Fourth, other therapeutic options, such as alternative clopidogrel dosing regimens or new platelet P2Y₁₂ ADP receptor blockers such as prasugrel and ticagrelor (respectively less dependent and independent of the CYP2C19 enzyme), have been developed in recent years, and have the potential to optimize platelet inhibition in these “poor metabolizer” patients. Additionally, data supporting the strategy of platelet reactivity testing as a way to identify patients who may be at risk for recurrent cardiovascular events, as well as guiding antiplatelet therapy after PCI, is limited but is the subject of ongoing large-scale clinical trials (GRAVITAS and ARCTIC).

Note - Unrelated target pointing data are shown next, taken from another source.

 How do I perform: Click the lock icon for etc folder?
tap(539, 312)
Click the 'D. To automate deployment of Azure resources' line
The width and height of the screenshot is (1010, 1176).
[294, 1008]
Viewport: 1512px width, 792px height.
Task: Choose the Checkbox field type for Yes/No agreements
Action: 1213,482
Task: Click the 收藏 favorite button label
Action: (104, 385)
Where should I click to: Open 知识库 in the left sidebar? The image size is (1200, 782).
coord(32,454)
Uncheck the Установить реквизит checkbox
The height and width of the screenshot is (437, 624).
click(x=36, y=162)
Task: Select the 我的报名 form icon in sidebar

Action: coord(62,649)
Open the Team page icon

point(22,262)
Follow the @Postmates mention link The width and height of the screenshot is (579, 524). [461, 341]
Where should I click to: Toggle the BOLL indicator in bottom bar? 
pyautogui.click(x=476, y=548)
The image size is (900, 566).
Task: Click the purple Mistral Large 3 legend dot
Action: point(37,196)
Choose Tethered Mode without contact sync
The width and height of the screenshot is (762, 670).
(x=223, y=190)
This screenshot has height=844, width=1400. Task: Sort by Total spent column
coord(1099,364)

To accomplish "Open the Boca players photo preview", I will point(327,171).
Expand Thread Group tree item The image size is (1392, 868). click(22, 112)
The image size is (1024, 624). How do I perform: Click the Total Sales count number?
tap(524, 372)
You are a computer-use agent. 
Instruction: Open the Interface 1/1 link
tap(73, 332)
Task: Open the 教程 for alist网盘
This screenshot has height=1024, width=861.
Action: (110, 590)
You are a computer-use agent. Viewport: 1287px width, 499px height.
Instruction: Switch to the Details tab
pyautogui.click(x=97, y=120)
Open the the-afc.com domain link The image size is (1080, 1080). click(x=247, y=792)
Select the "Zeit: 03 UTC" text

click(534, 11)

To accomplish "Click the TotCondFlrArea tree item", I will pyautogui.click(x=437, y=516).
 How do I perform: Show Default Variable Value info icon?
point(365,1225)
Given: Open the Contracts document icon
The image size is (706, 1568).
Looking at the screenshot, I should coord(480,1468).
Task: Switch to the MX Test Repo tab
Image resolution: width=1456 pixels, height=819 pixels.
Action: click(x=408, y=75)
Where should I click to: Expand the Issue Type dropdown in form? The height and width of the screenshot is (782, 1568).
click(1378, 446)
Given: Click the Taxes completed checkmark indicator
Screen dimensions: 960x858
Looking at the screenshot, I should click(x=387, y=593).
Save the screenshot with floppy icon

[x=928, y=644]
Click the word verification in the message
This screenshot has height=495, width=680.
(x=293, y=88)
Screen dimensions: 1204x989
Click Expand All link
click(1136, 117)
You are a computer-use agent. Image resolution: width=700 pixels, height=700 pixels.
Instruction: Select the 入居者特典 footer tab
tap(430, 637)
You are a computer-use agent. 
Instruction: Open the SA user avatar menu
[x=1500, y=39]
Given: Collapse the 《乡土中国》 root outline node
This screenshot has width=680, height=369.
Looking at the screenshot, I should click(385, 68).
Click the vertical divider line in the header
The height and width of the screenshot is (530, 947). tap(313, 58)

In conclusion, in patients treated with clopidogrel, the best genome-guided strategy remains to be determined. The information obtained by CYP2C19 genetic testing may be particularly useful in patients at risk of poor outcomes, either because they have already had an adverse event (eg, stent thrombosis) or other at-risk characteristics such as diabetes mellitus, chronic renal failure, or angiographic high-risk features. Three ongoing studies (Genotyping Infarct patients to Adjust and Normalize Thienopyridine treatment [GIANT]; ClinicalTrials.gov identifier, NCT01134380), Genotype Guided Comparison of Clopidogrel and Prasugrel Outcomes Study (NCT00995514), and Thrombocyte Activity Reassessment and Genotyping for PCI (TARGET-PCI [NCT01177592]) are currently under way to find the best genome-guided strategy for these higher-risk patients. In the meantime, clopidogrel and CYP2C19 genetic testing appear to be only a limited piece of the overall therapeutic puzzle of clopidogrel therapy and personalized medicine.